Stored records

☆ ☆ ☆

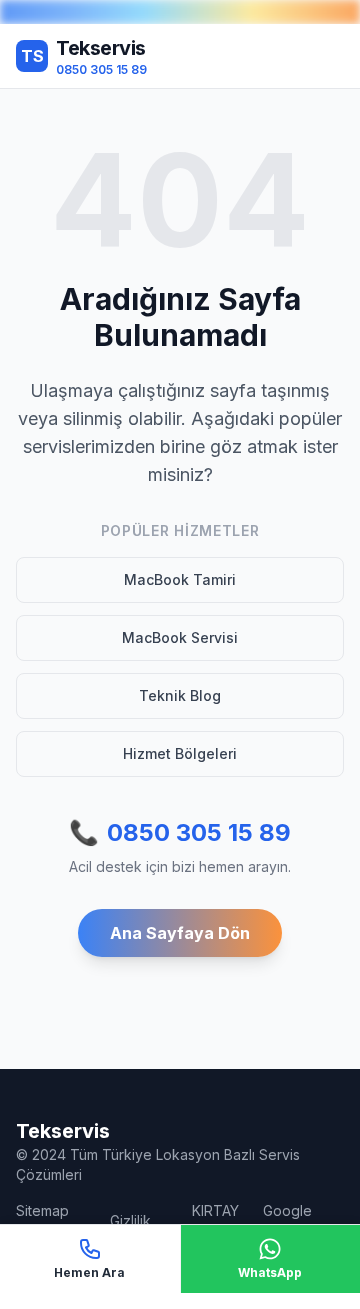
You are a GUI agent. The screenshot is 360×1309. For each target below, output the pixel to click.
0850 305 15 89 (180, 832)
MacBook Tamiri (180, 579)
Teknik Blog (180, 695)
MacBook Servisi (180, 637)
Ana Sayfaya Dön (180, 933)
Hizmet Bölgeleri (180, 753)
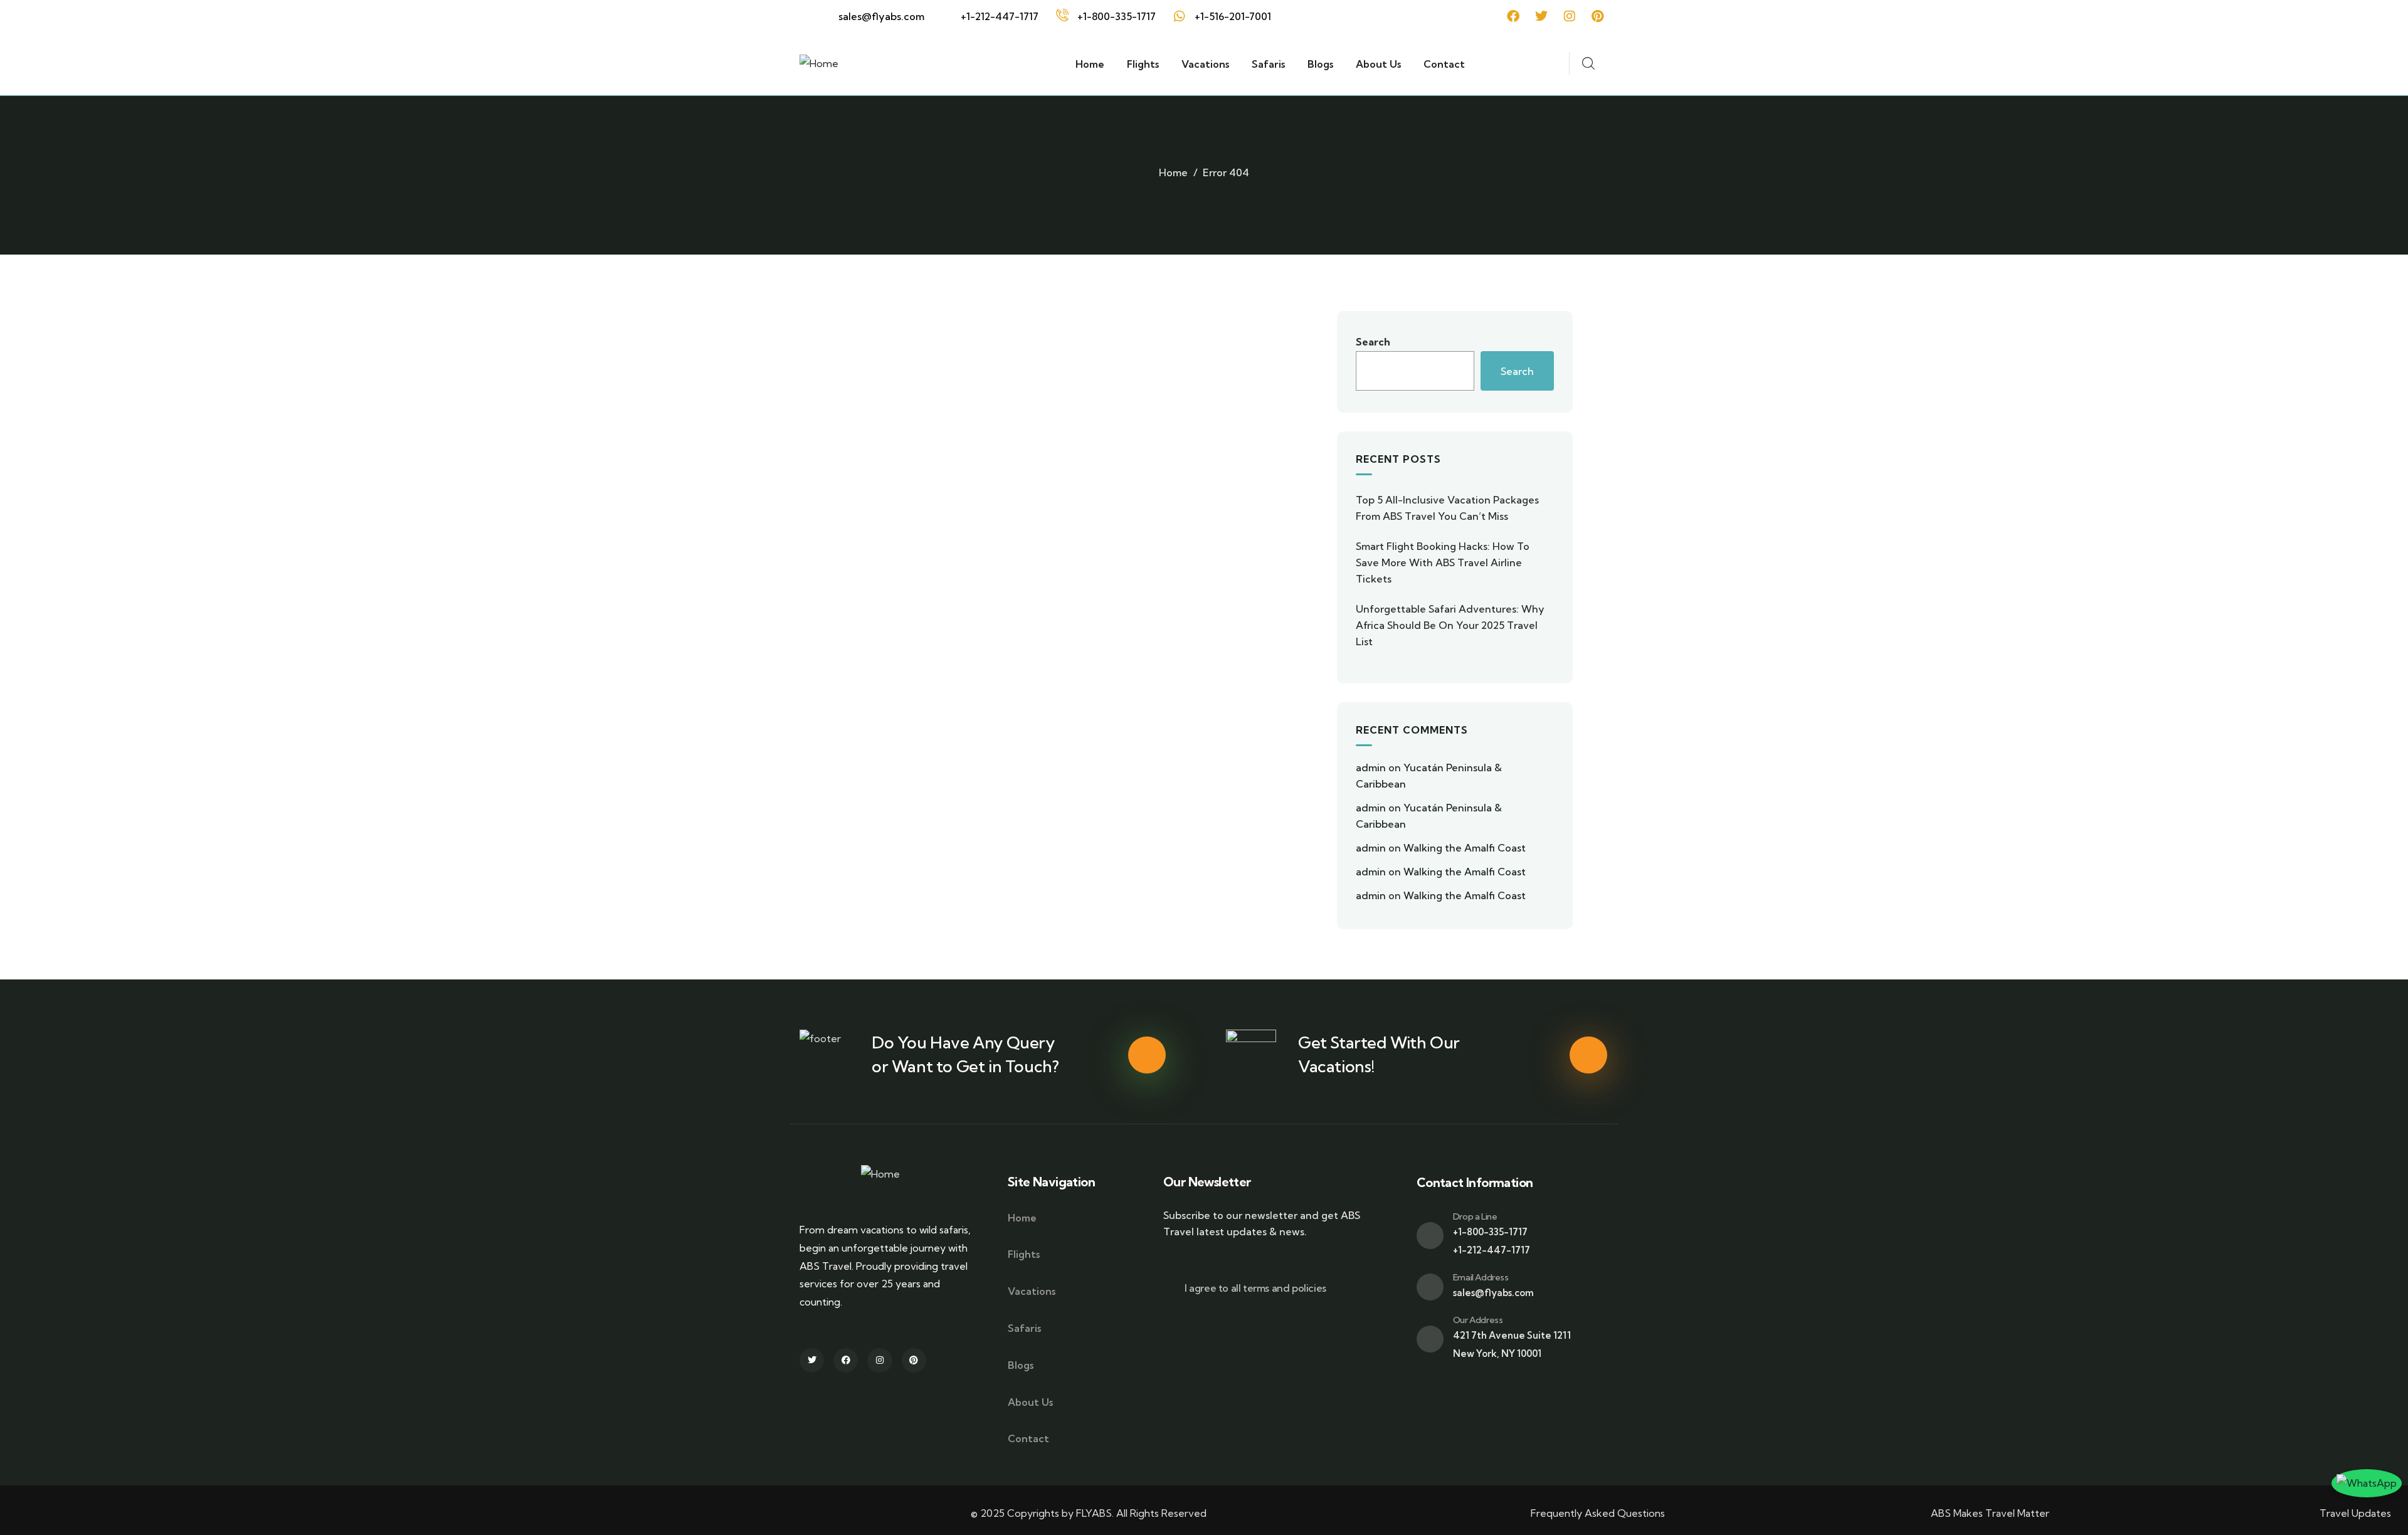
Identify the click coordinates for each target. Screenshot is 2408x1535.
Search (1373, 341)
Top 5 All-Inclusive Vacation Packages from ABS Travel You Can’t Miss (1447, 507)
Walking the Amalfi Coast (1464, 847)
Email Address (1481, 1277)
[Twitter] (1541, 16)
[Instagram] (1569, 16)
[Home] (819, 64)
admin (1371, 767)
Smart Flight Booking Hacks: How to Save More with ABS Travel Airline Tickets (1442, 562)
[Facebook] (1513, 16)
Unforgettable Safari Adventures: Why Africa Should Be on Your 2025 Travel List (1450, 625)
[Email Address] (1430, 1287)
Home (1173, 172)
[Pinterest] (1598, 16)
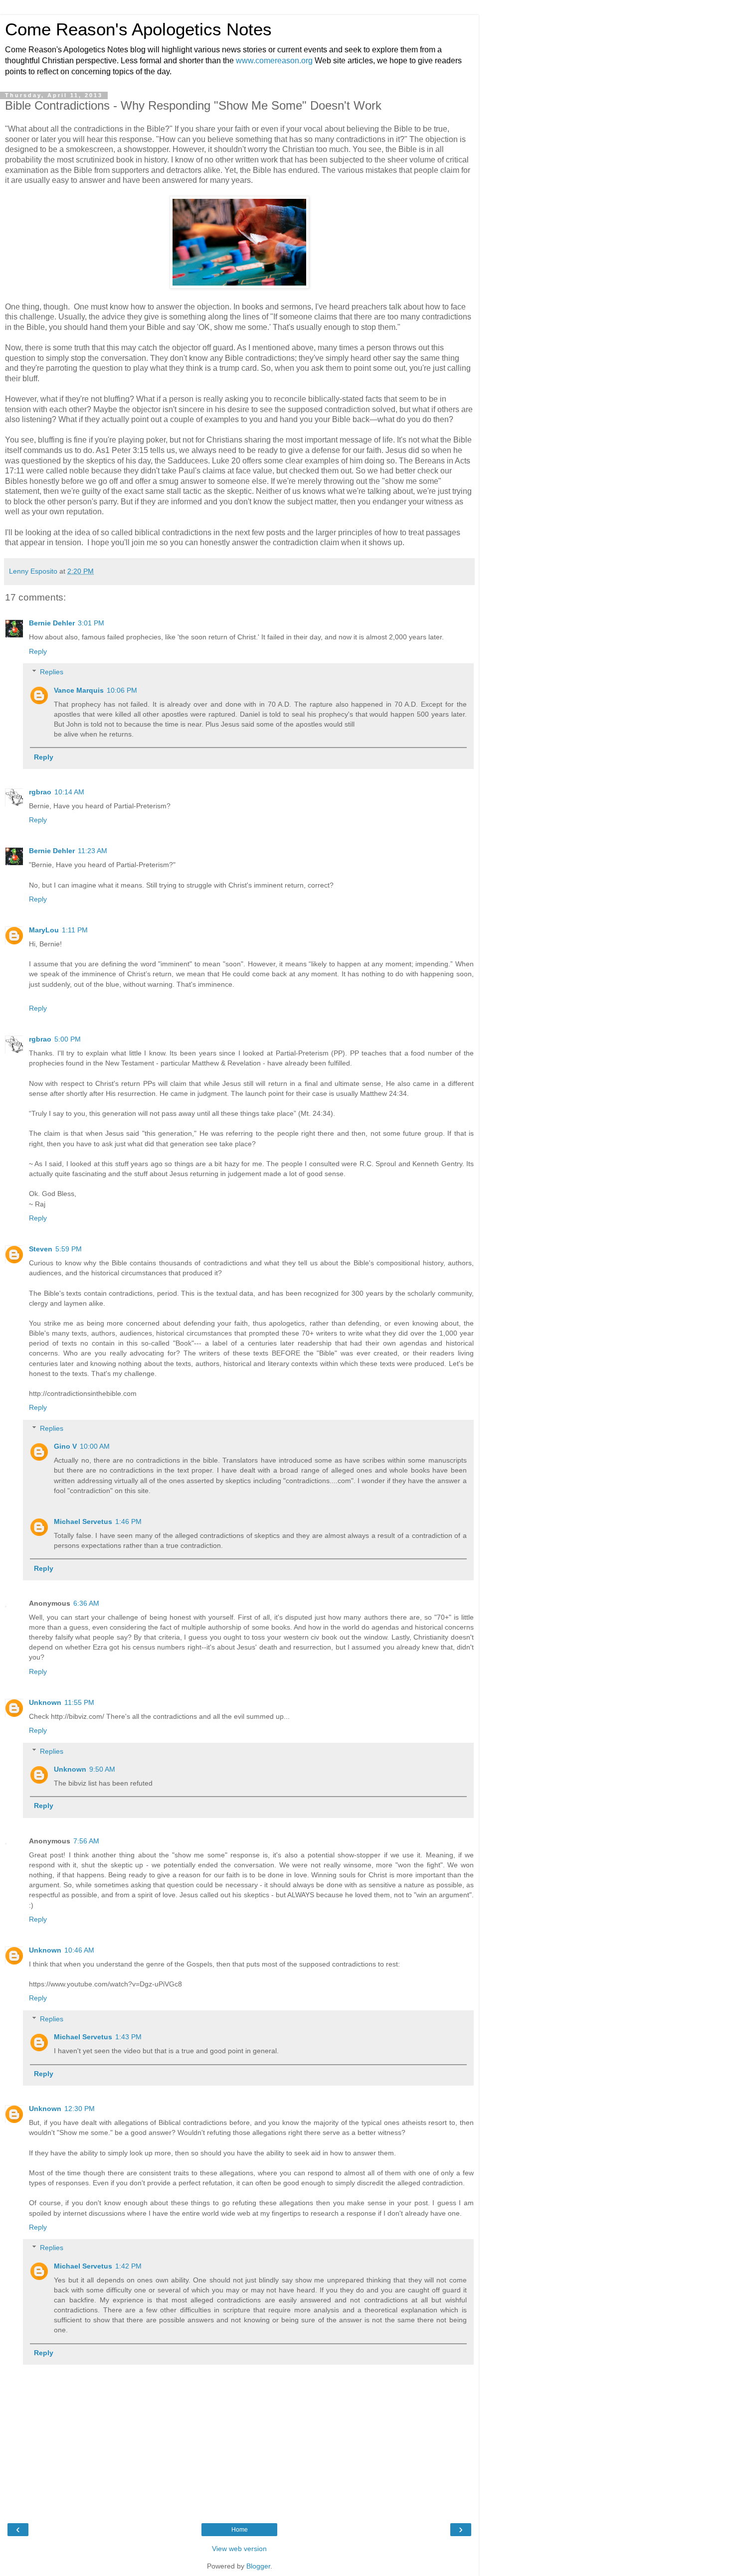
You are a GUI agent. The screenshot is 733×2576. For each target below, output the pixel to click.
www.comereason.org (274, 60)
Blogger (258, 2566)
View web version (239, 2549)
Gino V (65, 1446)
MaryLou (44, 930)
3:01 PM (91, 623)
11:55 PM (79, 1702)
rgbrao (40, 792)
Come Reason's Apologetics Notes (138, 29)
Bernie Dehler (52, 623)
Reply (38, 651)
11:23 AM (92, 851)
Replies (51, 672)
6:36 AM (86, 1603)
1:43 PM (128, 2037)
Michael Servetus (83, 1521)
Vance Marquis (79, 690)
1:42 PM (128, 2266)
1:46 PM (128, 1521)
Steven (40, 1249)
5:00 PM (67, 1039)
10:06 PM (122, 690)
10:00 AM (95, 1446)
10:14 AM (69, 792)
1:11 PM (75, 930)
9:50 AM (102, 1769)
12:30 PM (79, 2109)
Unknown (45, 1702)
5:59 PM (68, 1249)
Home (239, 2529)
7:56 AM (86, 1841)
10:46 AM (79, 1950)
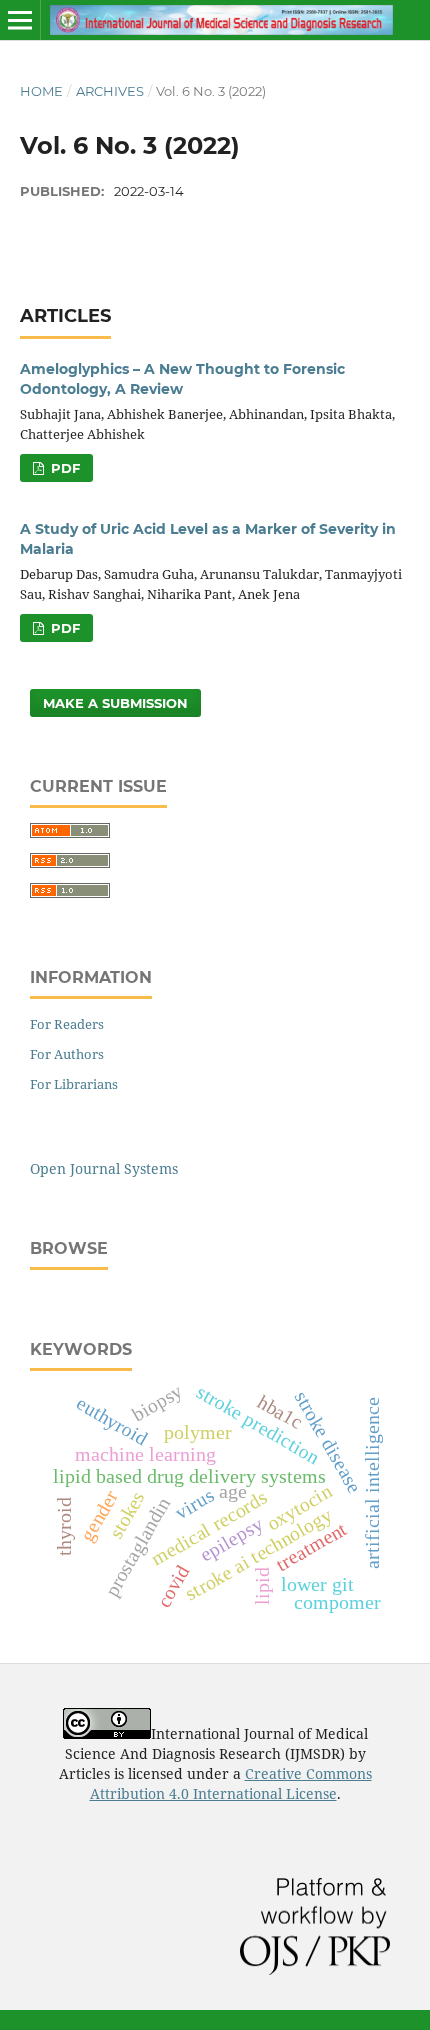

☆ ☆ ☆

WHAT THE EXERCISE ASKS. Every record should come back exactly as it is, though none of the pictures should.

WRITTEN SOLUTION.
You are a GUI agent. The screenshot is 360×1309. For each target below, output the pixel to click.
0850 305 15 89 (180, 832)
MacBook Tamiri (180, 579)
Teknik Blog (180, 695)
MacBook Servisi (180, 637)
Ana Sayfaya Dön (180, 933)
Hizmet Bölgeleri (180, 753)
Identify the click coordinates for each target. Screenshot is 2408x1535.
Search (1373, 341)
Top 5 All-Inclusive Vacation Packages from ABS Travel You Can’t Miss (1447, 507)
Walking the Amalfi Coast (1464, 847)
Email Address (1481, 1277)
[Twitter] (1541, 16)
[Instagram] (1569, 16)
[Home] (819, 64)
admin (1371, 767)
Smart Flight Booking Hacks: How to Save More with ABS Travel Airline Tickets (1442, 562)
[Facebook] (1513, 16)
Unforgettable Safari Adventures: Why Africa Should Be on Your 2025 Travel List (1450, 625)
[Email Address] (1430, 1287)
Home (1173, 172)
[Pinterest] (1598, 16)
You are a GUI agent. The screenshot is 733×2576. For each target below, output the pixel to click.
www.comereason.org (274, 60)
Blogger (258, 2566)
View web version (239, 2549)
Gino V (65, 1446)
MaryLou (44, 930)
3:01 PM (91, 623)
11:55 PM (79, 1702)
rgbrao (40, 792)
Come Reason's Apologetics Notes (138, 29)
Bernie Dehler (52, 623)
Reply (38, 651)
11:23 AM (92, 851)
Replies (51, 672)
6:36 AM (86, 1603)
1:43 PM (128, 2037)
Michael Servetus (83, 1521)
Vance Marquis (79, 690)
1:42 PM (128, 2266)
1:46 PM (128, 1521)
Steven (40, 1249)
5:00 PM (67, 1039)
10:06 PM (122, 690)
10:00 AM (95, 1446)
10:14 AM (69, 792)
1:11 PM (75, 930)
9:50 AM (102, 1769)
12:30 PM (79, 2109)
Unknown (45, 1702)
5:59 PM (68, 1249)
Home (239, 2529)
7:56 AM (86, 1841)
10:46 AM (79, 1950)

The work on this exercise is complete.